提示文 –
______________________________

セッション情報 専修医発表(卒後3-5年迄)

タイトル 専05:

成人間生体肝移植術後の早期合併症により再開腹に至った症例の検討

演者 吉屋 匠平(九州大学大学院 消化器・総合外科(第二外科))
共同演者 調 憲(九州大学大学院 消化器・総合外科(第二外科)), 武冨 紹信(九州大学大学院 消化器・総合外科(第二外科)), 吉住 朋晴(九州大学大学院 消化器・総合外科(第二外科)), 池上 徹(九州大学大学院 消化器・総合外科(第二外科)), 萱島 寛人(九州大学大学院 消化器・総合外科(第二外科)), 森田 和豊(九州大学大学院 消化器・総合外科(第二外科)), 戸島 剛男(九州大学大学院 消化器・総合外科(第二外科)), 本村 貴志(九州大学大学院 消化器・総合外科(第二外科)), 間野 洋平(九州大学大学院 消化器・総合外科(第二外科)), 的野 る美(九州大学大学院 消化器・総合外科(第二外科)), 武藤 純(九州大学大学院 消化器・総合外科(第二外科)), 前原 喜彦(九州大学大学院 消化器・総合外科(第二外科))

______________________________

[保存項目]

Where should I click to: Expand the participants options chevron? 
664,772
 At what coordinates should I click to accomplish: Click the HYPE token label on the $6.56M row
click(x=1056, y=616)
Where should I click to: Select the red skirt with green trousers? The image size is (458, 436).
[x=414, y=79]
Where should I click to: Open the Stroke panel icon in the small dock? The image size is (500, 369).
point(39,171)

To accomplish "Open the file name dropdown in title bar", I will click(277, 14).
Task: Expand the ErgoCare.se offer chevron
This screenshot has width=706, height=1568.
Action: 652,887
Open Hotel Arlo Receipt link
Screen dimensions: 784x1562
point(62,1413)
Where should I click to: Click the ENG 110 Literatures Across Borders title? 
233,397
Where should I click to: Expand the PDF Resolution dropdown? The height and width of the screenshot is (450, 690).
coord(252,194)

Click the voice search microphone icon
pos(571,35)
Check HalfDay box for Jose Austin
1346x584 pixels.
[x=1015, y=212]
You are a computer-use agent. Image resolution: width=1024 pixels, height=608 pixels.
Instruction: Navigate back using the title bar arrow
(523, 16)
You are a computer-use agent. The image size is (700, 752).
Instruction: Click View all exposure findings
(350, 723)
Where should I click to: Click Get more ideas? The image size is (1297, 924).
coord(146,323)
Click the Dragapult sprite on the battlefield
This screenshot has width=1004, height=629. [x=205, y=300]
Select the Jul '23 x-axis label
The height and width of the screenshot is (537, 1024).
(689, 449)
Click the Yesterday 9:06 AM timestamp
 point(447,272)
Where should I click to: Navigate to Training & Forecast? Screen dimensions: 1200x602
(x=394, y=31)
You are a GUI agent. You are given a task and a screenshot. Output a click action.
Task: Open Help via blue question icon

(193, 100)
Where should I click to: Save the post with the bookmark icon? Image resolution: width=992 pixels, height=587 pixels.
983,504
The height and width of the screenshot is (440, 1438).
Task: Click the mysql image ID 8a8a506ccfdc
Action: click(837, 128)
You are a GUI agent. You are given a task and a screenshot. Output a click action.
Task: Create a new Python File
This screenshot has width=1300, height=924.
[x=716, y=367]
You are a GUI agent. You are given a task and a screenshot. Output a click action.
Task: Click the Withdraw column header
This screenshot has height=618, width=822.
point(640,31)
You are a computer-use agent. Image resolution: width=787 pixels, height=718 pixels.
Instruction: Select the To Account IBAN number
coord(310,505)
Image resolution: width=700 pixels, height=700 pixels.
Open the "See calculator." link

______________________________

提示文をもとに、次の問いに答えなさい。
(a) この演題に付けられた番号は何か。
(b) 演者の所属はどこか。
(c) このセッションの発表者は、卒後何年までの専修医か。

解答 –
(a) 専05
(b) 九州大学大学院 消化器・総合外科(第二外科)
(c) 卒後3-5年迄